▶ **WHAT THE TASK REQUIRES**
In the passage on leadership communication, rewrite the part starting with "As leaders, we want" and going on through "strategic decision making.", substituting "critically important" for "vitally important".

Monday, June 21, 2021

How do leaders communicate effectively during this transition? - part #2

As leaders, we must recognize that successful communication begins with improved listening, not improved talking. Today, I am reminded of two quotes:


- “We may be in contact, but we’re not connecting.” - Margaret Wheatley


- “The penalty for failing to listen is to lose one's history, one's historical context, one's binding values.” - Max De Pree


As leaders, we want our communications to be clear and well received. Thus, we need to remember the old Covey adage: “Seek first to understand, second to be understood.” As current events unfold, we need to “seek first to understand”. It is important to let people know they are being heard and that their voice matters. The information we collect during this process is vitally important when it comes to operational and strategic decision making.


Let’s go deeper into how the best leaders listen. 


First, they seek to understand what is being said but even more they seek to understand the context within which it is being said. Why would this person choose to share this now? What don’t I know that is influencing this person I am listening to?

Saved entries
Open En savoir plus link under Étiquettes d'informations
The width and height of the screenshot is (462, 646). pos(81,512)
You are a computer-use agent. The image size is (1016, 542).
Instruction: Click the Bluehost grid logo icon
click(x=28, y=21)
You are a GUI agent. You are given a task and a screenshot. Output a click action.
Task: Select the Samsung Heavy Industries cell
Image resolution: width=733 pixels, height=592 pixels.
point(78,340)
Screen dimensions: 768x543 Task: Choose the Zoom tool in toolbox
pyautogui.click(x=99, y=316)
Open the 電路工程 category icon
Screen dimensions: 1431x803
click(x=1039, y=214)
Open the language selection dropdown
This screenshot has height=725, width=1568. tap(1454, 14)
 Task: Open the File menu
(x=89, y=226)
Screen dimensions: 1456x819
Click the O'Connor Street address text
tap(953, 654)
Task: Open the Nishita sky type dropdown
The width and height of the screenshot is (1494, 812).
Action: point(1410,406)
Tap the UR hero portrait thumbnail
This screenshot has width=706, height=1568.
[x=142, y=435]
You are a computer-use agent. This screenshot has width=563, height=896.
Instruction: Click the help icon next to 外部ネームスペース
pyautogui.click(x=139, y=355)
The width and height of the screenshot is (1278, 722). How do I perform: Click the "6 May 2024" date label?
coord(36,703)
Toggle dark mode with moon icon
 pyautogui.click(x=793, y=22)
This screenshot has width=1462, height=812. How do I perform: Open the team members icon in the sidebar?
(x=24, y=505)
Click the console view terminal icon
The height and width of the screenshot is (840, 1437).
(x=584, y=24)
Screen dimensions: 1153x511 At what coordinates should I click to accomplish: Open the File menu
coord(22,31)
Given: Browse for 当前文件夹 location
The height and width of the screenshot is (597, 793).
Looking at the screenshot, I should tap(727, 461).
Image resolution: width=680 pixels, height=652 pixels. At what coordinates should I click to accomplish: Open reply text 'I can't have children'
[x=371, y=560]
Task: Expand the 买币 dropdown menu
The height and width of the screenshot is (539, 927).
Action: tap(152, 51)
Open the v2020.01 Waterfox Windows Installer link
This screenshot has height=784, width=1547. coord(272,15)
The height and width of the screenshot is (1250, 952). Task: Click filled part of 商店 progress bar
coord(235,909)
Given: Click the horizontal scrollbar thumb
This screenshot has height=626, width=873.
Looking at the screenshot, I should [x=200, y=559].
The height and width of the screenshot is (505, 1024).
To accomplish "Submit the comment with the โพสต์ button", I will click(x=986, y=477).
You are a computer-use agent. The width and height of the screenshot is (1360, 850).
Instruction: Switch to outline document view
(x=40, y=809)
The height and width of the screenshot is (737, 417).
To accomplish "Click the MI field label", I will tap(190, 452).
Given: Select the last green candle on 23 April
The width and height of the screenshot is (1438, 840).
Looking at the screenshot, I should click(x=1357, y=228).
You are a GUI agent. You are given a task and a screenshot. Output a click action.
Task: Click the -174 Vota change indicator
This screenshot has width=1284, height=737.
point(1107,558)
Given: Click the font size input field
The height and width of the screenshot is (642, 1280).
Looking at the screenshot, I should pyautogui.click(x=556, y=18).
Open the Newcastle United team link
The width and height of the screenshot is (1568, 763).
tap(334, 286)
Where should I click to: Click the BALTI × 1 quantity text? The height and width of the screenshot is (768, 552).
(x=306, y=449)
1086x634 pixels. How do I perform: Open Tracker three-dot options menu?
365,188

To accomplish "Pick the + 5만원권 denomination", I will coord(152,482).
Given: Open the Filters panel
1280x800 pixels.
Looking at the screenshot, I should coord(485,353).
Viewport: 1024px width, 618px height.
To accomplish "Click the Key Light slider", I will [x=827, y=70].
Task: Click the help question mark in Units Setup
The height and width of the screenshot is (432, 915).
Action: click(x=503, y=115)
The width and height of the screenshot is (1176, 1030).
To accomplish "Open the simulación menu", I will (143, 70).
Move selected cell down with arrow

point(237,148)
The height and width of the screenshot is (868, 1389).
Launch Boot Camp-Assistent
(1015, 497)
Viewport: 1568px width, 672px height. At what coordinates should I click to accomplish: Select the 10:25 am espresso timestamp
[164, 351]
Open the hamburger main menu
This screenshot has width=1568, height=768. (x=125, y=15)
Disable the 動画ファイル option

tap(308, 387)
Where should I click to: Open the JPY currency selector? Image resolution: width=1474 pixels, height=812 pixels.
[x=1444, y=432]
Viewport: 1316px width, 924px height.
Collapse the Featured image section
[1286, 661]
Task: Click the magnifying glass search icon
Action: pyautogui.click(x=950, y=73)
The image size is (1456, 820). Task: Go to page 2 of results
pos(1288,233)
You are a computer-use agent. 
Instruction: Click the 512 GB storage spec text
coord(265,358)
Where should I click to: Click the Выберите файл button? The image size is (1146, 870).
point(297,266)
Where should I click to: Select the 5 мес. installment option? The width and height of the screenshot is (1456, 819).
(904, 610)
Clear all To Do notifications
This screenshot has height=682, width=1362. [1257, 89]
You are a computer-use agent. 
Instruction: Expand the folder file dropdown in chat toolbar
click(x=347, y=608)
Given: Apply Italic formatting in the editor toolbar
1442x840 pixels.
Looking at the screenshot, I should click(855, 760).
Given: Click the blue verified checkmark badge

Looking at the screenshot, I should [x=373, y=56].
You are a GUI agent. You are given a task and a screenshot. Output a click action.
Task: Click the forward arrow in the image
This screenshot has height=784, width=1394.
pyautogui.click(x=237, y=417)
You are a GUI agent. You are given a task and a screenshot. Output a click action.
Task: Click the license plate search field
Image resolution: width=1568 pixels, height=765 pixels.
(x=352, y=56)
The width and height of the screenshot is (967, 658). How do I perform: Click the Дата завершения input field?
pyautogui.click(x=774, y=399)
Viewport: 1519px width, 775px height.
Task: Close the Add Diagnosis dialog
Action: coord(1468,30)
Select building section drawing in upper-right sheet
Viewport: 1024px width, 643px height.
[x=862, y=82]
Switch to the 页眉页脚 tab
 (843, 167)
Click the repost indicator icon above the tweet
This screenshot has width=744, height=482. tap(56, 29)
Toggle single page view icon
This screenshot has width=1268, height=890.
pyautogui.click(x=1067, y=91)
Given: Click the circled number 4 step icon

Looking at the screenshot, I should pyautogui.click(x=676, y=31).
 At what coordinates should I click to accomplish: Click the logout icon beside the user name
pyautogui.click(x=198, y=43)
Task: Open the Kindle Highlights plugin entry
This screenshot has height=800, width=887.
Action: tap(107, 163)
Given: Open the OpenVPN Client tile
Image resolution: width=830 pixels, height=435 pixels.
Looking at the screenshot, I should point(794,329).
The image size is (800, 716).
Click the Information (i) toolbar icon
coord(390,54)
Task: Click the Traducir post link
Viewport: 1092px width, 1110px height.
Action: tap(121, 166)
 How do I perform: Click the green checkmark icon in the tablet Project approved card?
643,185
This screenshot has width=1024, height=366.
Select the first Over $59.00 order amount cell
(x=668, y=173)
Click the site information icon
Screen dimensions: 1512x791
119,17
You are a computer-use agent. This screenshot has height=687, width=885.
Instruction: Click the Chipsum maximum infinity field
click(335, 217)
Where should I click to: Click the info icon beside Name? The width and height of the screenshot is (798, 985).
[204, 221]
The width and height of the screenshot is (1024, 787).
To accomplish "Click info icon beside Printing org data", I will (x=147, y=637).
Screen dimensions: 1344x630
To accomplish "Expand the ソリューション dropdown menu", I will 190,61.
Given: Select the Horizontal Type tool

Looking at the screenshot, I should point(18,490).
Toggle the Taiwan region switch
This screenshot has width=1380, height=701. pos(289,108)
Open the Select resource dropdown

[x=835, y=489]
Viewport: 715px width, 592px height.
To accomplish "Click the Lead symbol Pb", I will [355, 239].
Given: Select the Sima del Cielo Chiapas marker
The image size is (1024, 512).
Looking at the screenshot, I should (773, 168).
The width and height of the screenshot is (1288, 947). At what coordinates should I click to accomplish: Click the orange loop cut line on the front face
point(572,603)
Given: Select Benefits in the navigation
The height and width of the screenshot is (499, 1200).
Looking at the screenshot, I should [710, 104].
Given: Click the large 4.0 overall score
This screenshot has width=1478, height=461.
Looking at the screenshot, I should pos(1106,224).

▶ **THE OUTPUT**
As leaders, we want our communications to be clear and well received. Thus, we need to remember the old Covey adage: “Seek first to understand, second to be understood.” As current events unfold, we need to “seek first to understand”. It is important to let people know they are being heard and that their voice matters. The information we collect during this process is critically important when it comes to operational and strategic decision making.